The three congressmen were followed by an impressive crew of scientists, activists, and journalists. The South Atlantic was represented a by a spirited crew of women from South Carolina low country who represented SODA, Stop Offshore Drilling in the Atlantic. They were spearheaded by a very forceful woman, Peg Howell, aka “Company Man,” from the time that she was the head of a Chevron rig in the Gulf. As a geologist and experienced “oilman,” she was able to refute all the industry claims for the benefits of offshore drilling. Wilmington's Bonnie Monteleone, aka “plastic woman,” spoke of how ubiquitous plastic was in the ocean, at every level and of all sizes. Fittingly, she called it the “first oil spill.” She will soon accompany the first woman (or person) to attempt to swim the Atlantic (!), taking samples all the way, in a 76' boat. She was a ball of fire, really exciting the audience in a rousing speech.

Michael Stocker from the Ocean Conservancy is an expert on sonar and its effects on marine populations. His account of the overwhelming damage that sonic guns have on aquatic animals, especially cetaceans, was very difficult to take in. I knew it was bad, but blasts every three minutes, 24 hours a day, makes it clear that we are looking at ecocide. Some of the Sea Party's sponsor organizations are in talks with the Navy about their use of this technology. To have the oil industry pile on even more of this maniacal activity is unthinkable. Stocker had the sound man play a background tape of cetacean communications, eerily beautiful music, overtaken towards the end by sonic booms. The message got through, as the crowd hushed a long moment before applauding him. But we are the choir. It was good to have the minority staffer of the Senate Energy and Environment Committee present to guide us in how an NGO could communicate more successfully with the Navy and its hierarchical structure. This is what I mean by audience quality.

Many others testified, including stalwart Greenpeace and the American Surfing Society, who have sponsored a surfboard bearing thousands of signatures against Atlantic drilling, now making its was to the Capitol. Michael Fishbach spoke of the challenges faced by the remnant 10,000 blue whales, who are barely holding their own after a drastic decrease in their once-abundant numbers. He also spoke of the importance of these magnificent creatures to ocean ecology, based upon their ability to “bioengineer” their food source, krill, through whale feces, which work as a “whale pump” to bring nutrients needed by the krill from lower depths to the surface.

Richard Cizik, a deeply spiritual, scientifically grounded and intelligent political observer, spoke of his personal epiphany many years go which led him to earthcare. I first learned of Richard when his interview with Terry Gross on NPR caused him to be fired as the VP for political communications of the Evangelical Alliance, and have heard him speak at events sponsored by the Interfaith Moral Action Committee, IMAC. He felt like an old friend, and we had a good talk. He spoke eloquently of the imperative to earth stewardship in a time when we are overwhelming the remnant of God's Garden.

And Bill McKibben was there.
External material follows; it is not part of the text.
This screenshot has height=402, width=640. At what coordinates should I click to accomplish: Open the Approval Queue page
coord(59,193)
He arrived early and stayed late, leaving to help boost his friend Bernie Sanders' event taking place on the other side of the Capitol. He spoke only briefly, but made the key point that it's not just for the sea critters and the tourists that we shouldn't drill off the Atlantic Coast. The truth is that we need to leave fossil fuel “where the good Lord put it and intended it to stay” because we can't resist burning it when extracted, adding to the intolerable CO2 burden of the planet.
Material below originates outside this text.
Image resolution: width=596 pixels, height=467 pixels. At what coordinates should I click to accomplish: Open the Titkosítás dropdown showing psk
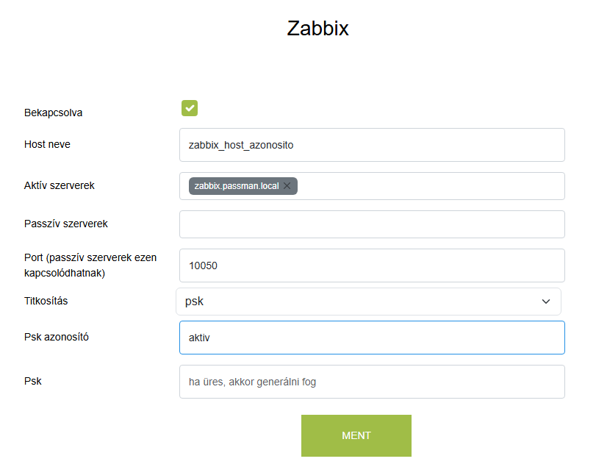coord(367,302)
In concluding remarks, David Helvarg, director of Bluefront, the Sea Party sponsor, joined other speakers in reckoning this battle winnable. I think he is right, because it already has bipartisan support, and the target area is the South Atlantic, which is largely Republican. This may be one of the few issues on which partisans can agree. But action will probably wait for the new government that will be seated in January 2017. The folks I met November 4 will not rest until we win this one.